The U.K.'s Office of Financial Sanctions Implementation issued a new Russia-related general license authorizing certain transactions involving bond amendments and restructurings. The license lets a company, entity or institution that has issued a bond that has or may have bondholders who are sanctioned parties "effect the terms of any Bond restructuring or amendments agreed between itself and its Bondholders" through March 28, 2025. This permission only applies if no funds or economic resources are made available to a designated party as part of any such bond restructuring and any funds that a designated party would be entitled to are frozen and not made available to the designated party until they are no longer sanctioned. The license also permits a British person or entity to take any steps needed to "effect a bond restructuring," as long as the same two conditions listed previously also apply.
The EU plans to launch a new project with nine member states to root out gaps in the bloc's Russia sanctions regime and boost coordination between national authorities when imposing penalties, Bloomberg reported March 29. The project, which will deepen ties between the European Commission and member state governments, could lay the groundwork for a new EU body to coordinate sanctions implementation, the officials said. The new project, to run for two years starting around June, would be the first instance of the EU's executive wing backing member states on sanctions enforcement at this scale, the Bloomberg report said.
The Bureau of Industry and Security this week suspended the export privileges of three people for illegally shipping items to China and Mexico.
The top Republican on the House Foreign Affairs Committee applauded the recent U.S. sanctions against Syria but said more should be done. “It is good to see the U.S. and UK working together to counter the Assad regime and Hezbollah’s dangerous role in narco-trafficking,” Rep. Michael McCaul, R-Texas, said in a press release this week, referencing the designations imposed by both countries against Syrian military officials and other people and companies involved in smuggling amphetamines (see 2303280026). “The administration needs to keep up the pressure to counter this growing threat, including by making sure countries normalizing with Assad understand they are working with a drug lord.”
A new Republican-backed bill in the Senate and House could lead to U.S. sanctions against senior Argentine government officials. The bill, led in the Senate by Sen. Ted Cruz of Texas and in the House by Rep. Maria Salazar of Florida, would require the president to investigate five Argentine officials for corruption: Argentina’s Vice President Cristina Fernandez de Kirchner; her son, former lawmaker Maximo Kirchner; Vice Minister of Justice Juan Martin Mena; Sen. Oscar Isidro Jose Parrilli; and Carlos Alberto Zannini, the Argentina Treasury's lead prosecutor. If the president determines they “meet the criteria for corruption sanctions, the bill mandates the imposition of those sanctions,” according to Cruz’s news release.

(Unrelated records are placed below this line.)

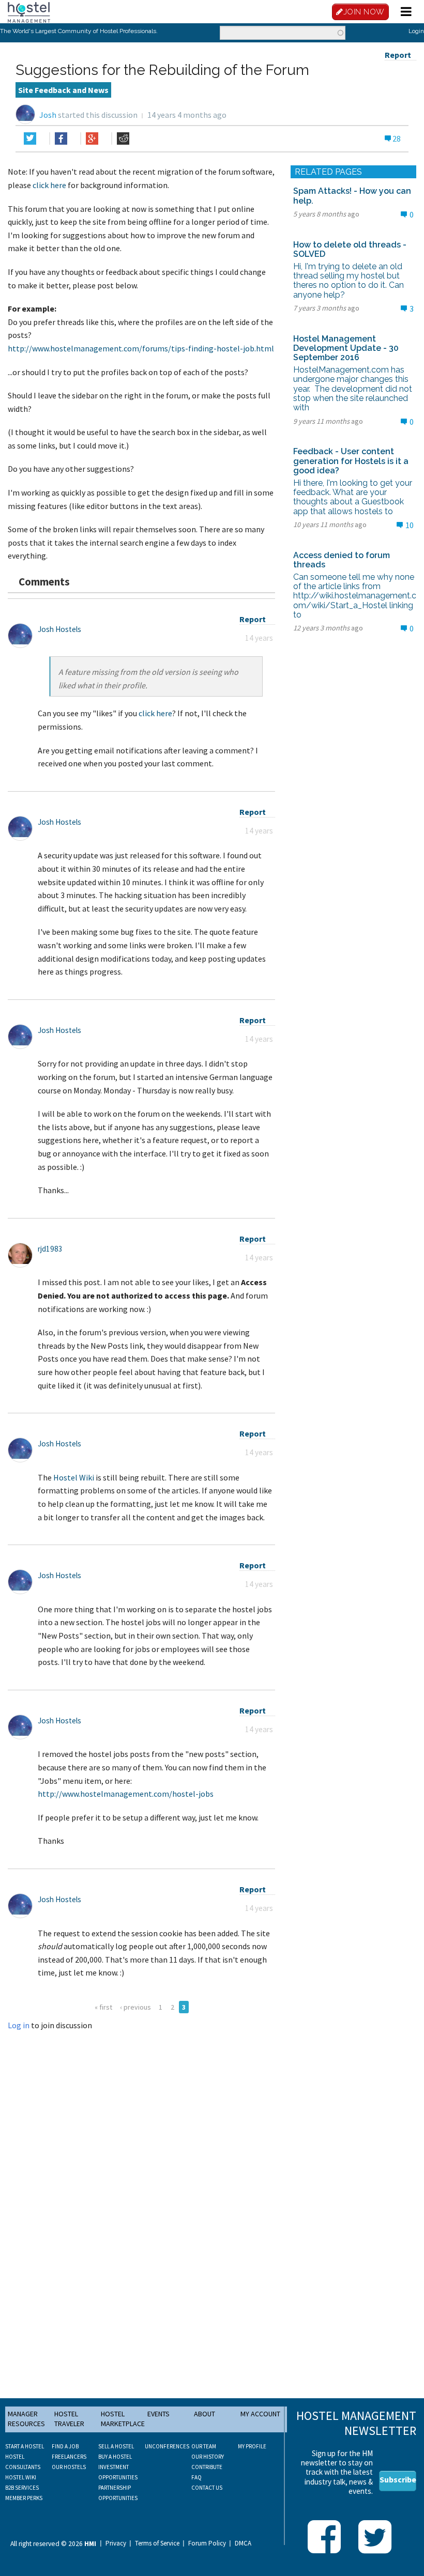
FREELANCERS (69, 2456)
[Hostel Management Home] (29, 11)
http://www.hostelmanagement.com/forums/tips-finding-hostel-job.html (141, 348)
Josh (47, 115)
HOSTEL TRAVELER (69, 2419)
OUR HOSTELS (69, 2467)
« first (103, 2007)
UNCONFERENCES (167, 2446)
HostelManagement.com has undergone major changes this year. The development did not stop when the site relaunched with (352, 389)
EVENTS (158, 2413)
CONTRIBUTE (206, 2467)
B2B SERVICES (22, 2487)
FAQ (196, 2477)
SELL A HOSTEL (116, 2446)
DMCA (243, 2543)
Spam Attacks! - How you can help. (352, 195)
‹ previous (135, 2007)
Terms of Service (157, 2543)
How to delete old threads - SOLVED (349, 249)
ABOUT (204, 2413)
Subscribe (398, 2479)
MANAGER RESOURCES (26, 2419)
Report (398, 55)
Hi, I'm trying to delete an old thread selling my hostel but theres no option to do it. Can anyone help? (348, 280)
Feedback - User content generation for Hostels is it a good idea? (350, 460)
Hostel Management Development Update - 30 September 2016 (346, 348)
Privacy (115, 2543)
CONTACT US (206, 2487)
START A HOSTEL (24, 2446)
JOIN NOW (364, 12)
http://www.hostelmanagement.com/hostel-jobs (126, 1793)
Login (416, 31)
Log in (18, 2025)
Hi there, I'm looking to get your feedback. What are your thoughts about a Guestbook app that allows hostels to (352, 497)
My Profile (252, 2446)
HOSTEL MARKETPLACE (123, 2419)
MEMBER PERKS (23, 2498)
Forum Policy (207, 2543)
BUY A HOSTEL (115, 2456)
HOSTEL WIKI (20, 2477)
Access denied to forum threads (341, 559)
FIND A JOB (65, 2446)
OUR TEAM (203, 2446)
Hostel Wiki (73, 1477)
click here (49, 185)
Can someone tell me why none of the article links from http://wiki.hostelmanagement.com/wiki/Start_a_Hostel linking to (354, 596)
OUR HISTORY (207, 2456)
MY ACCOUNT (260, 2413)
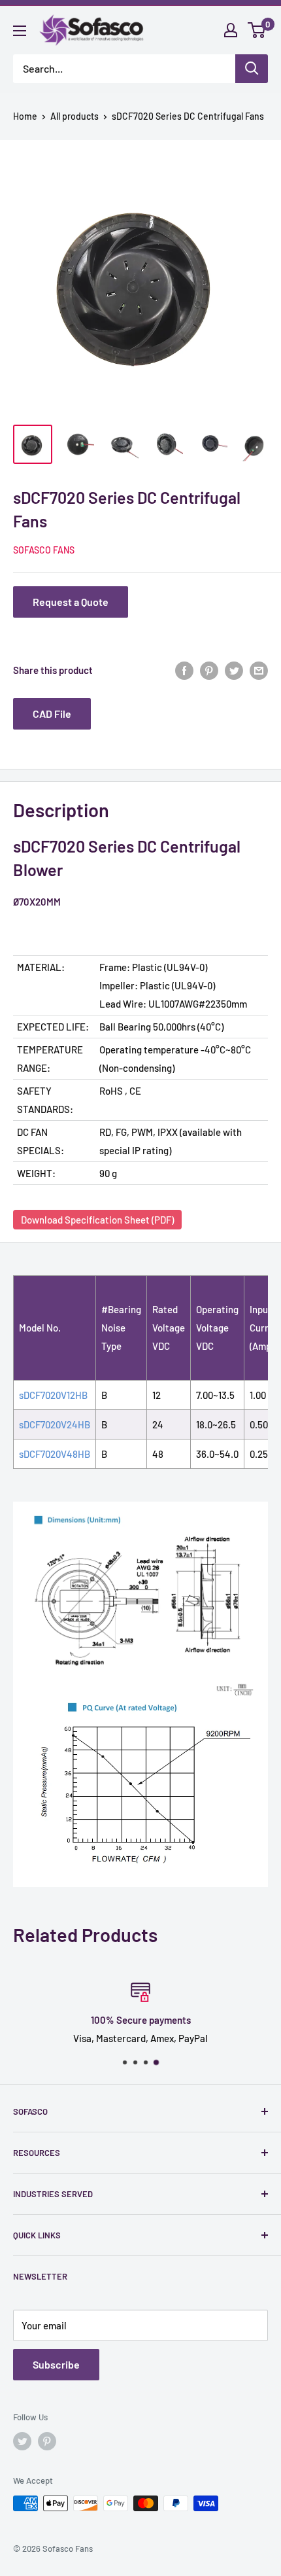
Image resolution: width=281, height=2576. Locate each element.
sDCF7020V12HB (53, 1395)
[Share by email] (259, 670)
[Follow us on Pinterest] (47, 2441)
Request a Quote (70, 601)
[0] (257, 30)
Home (25, 116)
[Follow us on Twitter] (22, 2441)
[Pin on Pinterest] (209, 670)
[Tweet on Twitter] (234, 670)
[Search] (251, 68)
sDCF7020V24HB (54, 1424)
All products (74, 116)
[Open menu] (19, 31)
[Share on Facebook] (184, 670)
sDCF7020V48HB (54, 1454)
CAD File (52, 713)
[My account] (230, 30)
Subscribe (56, 2364)
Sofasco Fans (43, 550)
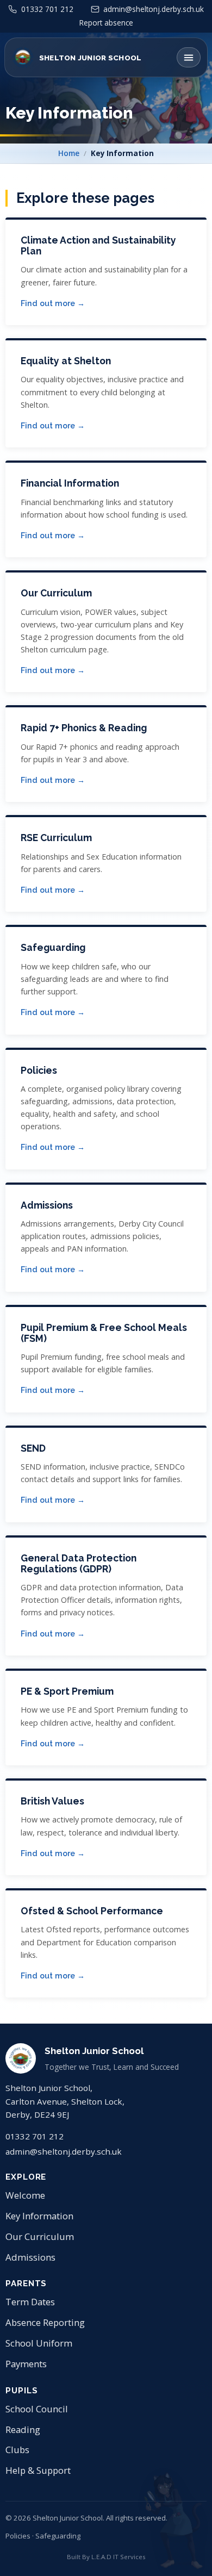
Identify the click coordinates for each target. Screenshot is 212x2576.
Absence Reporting (45, 2322)
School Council (36, 2409)
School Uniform (38, 2343)
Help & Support (38, 2470)
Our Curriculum (56, 593)
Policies (39, 1070)
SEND (33, 1448)
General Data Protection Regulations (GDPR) (78, 1563)
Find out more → (53, 303)
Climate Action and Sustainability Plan (98, 245)
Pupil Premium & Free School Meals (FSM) (104, 1333)
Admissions (47, 1205)
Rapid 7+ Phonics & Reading (84, 727)
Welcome (25, 2195)
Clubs (17, 2449)
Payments (26, 2363)
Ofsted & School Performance (92, 1911)
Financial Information (70, 483)
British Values (52, 1801)
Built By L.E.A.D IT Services (106, 2557)
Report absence (106, 23)
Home (68, 153)
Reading (22, 2429)
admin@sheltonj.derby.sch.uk (63, 2151)
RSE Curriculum (56, 837)
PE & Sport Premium (67, 1691)
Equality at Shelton (66, 360)
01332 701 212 (34, 2136)
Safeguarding (53, 947)
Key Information (39, 2216)
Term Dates (30, 2301)
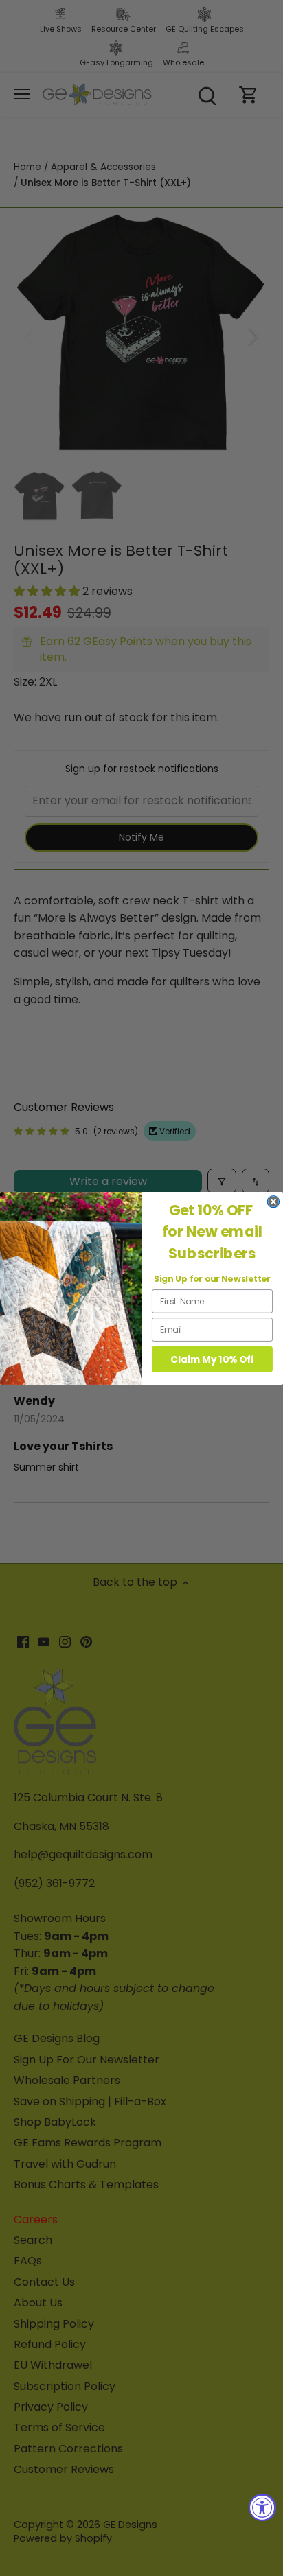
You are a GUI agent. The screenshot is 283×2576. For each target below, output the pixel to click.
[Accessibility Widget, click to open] (262, 2507)
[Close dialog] (273, 1201)
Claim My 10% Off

Reps. John Garamendi, D-Calif., and Dusty Johnson, R-S.D., unveiled new legislation this week that they said will build on last year’s Ocean Shipping Reform Act (see 2303240068) by further expanding the Federal Maritime Commission's authority and “crack down” on China’s “attempts to influence America’s supply chain.” The Ocean Shipping Reform Implementation Act, introduced March 29, would block U.S. ports from using Chinese state-sponsored logistics software, allow the FMC to investigate foreign shipping exchanges to “preempt improper business practices," authorize the commission to “streamline data standards” to aid maritime freight logistics and more.